This year’s stop-start beginning is making life difficult for everyone. People were still trying to relax on holiday after a tough 2020, when COVID’s ‘My fellow South Africans’ stopped us dead in our tracks again.

The experience we gained in 2020 is helping to keep the panic levels in check slightly, but it also creates a realistic view of what we can expect in the year ahead. The paradox of 2021 is that although it generally seems to be a good agricultural year for producers, Grain SA as organisation is facing a severe ‘drought’. By this I mean that although crops are mostly looking promising and showing a lot of potential – even prices are looking good – Grain SA is facing a second consecutive year of no NAMPO. This may have serious implications for our financial position as an organisation.

Furthermore, we are well aware that the good rains over the past season have led to lower grades and more diseases. This in turn leads to unhappy producers, buyers and consumers. Who said farming was easy? However, we cannot be defeated by all kinds of speculation. Let’s rejoice in the fact that the south has had record-breaking harvests in the past season and that the north could plant within the optimum window for once. Our team at the office have decided that we will not panic – no matter what comes our way this year. This does not mean that we are not realistic about the extent of the potential risks we will face.

During the holidays I once again read up on the life cycles of organisations and people. As organisation we can certainly not only focus on just surviving – we have to continue searching for and finding solutions for the challenges ahead of us. If your focus is only on survival, you will not just miss your goal, but it is usually also the beginning of the end. The brave thing to do, is to dream again in the midst of the struggle for survival.

We have realised that producers do not prefer the virtual Zoom thing. No, we want to shake hands, rub shoulders and laugh and chat together. Producers want to interrupt each other jokingly; they want to wrestle with farming problems together and give advice to solve them. It is exactly these characteristics we have built into Congress and for which NAMPO is famous. Those are difficult things we will most probably have to adapt to this year. A virtual congress is much more than just a challenge and if we have another year without forging relationships at NAMPO Park, things are really looking bad. Still, it is a reality.

To return to the stop-start at the beginning. There was a group of people who had to cross the desert and who stopped and started for 40 years. It was very tough, but as long as they remained under the pillar of cloud and the pillar of fire, everything went well and they reached their end goal. May it be the same with you and your loved ones during this time.

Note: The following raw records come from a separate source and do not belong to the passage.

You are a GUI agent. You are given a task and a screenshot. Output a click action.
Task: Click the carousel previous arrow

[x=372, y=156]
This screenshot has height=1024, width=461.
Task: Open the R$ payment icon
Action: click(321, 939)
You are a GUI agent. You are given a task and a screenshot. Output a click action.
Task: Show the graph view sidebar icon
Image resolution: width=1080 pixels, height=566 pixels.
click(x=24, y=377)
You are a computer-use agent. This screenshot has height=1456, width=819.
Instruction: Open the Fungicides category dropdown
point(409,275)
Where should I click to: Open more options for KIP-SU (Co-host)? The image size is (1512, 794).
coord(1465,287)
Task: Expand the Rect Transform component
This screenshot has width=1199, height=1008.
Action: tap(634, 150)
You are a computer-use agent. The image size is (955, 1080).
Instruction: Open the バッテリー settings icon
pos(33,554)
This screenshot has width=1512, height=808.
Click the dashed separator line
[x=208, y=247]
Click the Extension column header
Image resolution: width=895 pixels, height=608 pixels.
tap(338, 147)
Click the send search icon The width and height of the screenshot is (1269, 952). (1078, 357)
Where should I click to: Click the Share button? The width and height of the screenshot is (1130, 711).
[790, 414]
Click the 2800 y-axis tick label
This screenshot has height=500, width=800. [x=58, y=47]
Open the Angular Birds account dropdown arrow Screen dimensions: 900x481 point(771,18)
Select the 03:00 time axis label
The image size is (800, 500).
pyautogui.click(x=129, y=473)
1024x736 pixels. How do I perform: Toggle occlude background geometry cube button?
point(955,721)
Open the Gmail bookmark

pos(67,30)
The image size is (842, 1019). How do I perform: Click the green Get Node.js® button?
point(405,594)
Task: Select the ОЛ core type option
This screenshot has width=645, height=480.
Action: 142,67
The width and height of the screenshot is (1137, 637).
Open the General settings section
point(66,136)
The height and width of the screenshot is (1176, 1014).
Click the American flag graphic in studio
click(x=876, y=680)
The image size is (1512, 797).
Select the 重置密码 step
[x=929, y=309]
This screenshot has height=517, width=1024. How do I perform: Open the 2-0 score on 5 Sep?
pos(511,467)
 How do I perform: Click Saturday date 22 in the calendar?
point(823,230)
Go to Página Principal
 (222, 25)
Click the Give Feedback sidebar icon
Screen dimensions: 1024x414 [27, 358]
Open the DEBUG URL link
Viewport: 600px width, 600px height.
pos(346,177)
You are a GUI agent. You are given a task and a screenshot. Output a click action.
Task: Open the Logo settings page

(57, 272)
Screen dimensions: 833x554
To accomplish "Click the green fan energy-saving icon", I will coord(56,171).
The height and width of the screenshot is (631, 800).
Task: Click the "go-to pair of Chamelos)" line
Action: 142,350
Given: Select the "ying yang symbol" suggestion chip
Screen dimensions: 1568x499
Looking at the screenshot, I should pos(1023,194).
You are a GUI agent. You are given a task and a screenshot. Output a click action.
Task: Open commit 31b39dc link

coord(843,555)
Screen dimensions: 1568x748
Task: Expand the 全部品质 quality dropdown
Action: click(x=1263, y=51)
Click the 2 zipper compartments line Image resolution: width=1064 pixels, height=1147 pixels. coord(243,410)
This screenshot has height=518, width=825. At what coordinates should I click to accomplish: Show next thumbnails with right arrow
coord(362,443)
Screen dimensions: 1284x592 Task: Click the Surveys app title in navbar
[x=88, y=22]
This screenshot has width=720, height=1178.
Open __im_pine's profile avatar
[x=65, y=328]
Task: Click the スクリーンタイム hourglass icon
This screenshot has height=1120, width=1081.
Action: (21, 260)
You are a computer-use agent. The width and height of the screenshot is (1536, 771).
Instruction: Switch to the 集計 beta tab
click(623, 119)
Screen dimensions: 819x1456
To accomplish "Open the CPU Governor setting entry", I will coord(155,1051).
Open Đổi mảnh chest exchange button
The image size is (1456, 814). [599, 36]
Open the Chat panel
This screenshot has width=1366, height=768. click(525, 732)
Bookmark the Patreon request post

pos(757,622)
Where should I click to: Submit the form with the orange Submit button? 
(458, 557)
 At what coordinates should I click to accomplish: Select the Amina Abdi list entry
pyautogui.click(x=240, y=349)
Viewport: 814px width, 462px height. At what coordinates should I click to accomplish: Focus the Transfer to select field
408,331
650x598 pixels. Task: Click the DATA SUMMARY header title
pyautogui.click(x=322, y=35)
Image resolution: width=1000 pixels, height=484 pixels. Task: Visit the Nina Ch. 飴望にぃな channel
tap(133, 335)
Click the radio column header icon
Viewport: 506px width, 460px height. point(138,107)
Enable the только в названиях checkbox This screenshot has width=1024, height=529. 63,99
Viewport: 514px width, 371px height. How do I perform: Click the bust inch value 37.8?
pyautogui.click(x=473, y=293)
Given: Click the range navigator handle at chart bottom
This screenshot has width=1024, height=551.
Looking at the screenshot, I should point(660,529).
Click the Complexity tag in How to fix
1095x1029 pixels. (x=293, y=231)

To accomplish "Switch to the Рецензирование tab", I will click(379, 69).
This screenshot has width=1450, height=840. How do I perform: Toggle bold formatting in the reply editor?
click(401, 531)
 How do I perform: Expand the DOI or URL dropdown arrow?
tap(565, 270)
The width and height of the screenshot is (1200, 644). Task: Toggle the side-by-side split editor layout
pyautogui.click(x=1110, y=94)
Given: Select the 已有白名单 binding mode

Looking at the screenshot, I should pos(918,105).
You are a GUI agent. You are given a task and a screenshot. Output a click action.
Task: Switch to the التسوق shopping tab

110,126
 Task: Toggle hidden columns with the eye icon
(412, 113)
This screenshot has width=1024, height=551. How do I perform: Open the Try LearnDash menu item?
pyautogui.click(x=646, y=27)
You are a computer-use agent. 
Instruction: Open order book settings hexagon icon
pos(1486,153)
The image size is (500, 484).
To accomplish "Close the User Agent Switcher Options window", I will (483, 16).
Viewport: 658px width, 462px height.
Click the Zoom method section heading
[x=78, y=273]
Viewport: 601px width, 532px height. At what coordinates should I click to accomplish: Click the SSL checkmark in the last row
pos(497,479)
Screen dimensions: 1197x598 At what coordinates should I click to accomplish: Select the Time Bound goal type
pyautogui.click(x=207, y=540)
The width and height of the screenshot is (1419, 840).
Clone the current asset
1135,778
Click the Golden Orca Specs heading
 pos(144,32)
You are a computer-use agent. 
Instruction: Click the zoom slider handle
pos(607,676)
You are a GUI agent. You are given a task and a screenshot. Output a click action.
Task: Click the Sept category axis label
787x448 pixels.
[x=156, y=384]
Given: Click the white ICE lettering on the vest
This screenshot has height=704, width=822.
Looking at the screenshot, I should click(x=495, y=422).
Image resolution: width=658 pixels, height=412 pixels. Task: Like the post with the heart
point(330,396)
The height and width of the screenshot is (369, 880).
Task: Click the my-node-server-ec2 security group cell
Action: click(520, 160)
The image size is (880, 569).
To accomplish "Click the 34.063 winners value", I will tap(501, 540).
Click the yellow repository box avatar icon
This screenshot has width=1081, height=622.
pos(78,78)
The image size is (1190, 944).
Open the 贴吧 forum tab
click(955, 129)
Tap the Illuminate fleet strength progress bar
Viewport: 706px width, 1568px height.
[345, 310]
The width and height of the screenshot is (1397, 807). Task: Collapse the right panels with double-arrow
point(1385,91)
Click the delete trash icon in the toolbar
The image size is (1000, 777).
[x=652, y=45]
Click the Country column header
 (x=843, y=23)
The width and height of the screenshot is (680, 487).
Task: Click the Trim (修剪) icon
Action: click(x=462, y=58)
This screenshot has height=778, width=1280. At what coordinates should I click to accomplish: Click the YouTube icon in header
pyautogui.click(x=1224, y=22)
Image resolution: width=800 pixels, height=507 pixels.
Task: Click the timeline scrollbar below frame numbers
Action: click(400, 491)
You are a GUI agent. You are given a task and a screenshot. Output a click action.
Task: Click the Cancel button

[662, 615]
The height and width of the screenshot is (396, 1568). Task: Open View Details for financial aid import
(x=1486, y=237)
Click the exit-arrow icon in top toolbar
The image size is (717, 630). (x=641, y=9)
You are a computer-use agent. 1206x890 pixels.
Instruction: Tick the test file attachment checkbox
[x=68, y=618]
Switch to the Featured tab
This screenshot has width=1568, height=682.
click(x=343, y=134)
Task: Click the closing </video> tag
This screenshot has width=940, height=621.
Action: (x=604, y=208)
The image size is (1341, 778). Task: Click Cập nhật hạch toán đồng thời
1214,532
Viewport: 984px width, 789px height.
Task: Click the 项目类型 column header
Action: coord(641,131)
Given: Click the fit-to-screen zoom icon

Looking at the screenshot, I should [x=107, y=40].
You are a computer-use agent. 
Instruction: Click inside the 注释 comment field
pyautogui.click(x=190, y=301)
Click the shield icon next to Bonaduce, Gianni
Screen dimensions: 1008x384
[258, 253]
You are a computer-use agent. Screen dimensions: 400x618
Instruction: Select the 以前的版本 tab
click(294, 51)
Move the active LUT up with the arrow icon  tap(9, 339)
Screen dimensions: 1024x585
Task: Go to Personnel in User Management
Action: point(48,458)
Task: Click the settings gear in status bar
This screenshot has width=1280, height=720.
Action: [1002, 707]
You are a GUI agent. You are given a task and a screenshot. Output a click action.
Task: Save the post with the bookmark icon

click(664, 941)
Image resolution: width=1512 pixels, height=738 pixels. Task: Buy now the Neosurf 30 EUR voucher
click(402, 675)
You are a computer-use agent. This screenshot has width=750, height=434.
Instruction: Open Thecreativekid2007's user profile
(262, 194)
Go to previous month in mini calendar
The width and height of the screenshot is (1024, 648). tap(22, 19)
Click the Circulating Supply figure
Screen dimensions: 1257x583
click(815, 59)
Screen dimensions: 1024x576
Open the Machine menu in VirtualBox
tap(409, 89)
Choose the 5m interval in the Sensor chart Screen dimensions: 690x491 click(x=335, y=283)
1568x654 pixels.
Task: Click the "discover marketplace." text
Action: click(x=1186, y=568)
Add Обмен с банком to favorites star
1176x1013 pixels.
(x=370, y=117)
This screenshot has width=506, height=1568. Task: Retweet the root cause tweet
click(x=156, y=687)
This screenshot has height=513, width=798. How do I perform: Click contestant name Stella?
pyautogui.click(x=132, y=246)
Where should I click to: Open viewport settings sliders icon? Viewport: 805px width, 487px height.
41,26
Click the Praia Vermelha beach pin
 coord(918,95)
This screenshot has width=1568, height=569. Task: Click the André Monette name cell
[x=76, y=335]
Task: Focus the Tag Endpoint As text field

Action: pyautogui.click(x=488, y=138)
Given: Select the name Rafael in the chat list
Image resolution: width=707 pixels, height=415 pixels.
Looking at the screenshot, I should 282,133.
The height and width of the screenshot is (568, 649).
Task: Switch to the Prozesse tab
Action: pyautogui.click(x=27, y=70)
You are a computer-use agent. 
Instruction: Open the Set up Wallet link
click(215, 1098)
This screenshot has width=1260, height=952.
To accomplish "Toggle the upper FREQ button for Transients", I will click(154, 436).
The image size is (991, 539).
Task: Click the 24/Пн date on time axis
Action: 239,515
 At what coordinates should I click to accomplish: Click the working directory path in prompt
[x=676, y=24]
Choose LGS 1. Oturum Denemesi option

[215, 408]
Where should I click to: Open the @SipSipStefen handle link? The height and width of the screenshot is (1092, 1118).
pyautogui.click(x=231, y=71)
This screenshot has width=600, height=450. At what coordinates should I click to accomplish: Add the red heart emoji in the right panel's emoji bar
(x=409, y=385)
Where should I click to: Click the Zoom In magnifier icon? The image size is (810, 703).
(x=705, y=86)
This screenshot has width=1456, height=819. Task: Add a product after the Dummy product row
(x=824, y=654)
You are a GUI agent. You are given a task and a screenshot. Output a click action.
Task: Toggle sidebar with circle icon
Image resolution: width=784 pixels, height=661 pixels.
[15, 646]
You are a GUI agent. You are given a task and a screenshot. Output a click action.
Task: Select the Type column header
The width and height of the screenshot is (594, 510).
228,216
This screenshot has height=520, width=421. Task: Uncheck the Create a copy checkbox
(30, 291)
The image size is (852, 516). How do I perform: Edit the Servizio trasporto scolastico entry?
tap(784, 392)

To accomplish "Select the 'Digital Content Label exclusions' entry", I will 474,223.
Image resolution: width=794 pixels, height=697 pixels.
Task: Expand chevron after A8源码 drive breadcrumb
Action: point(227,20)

I would like to conclude this column with an acknowledgement to Prof Mohammad Karaan, who we have recently lost due to COVID. He is at the top of my list of bridge-builders in the new South Africa. He understood our producers at grass-roots level and with his specialist knowledge he could also assert himself at the highest level. He did more than his share to unify agriculture. We will most definitely have to continue this unfinished business of his. We salute you, Big Moh!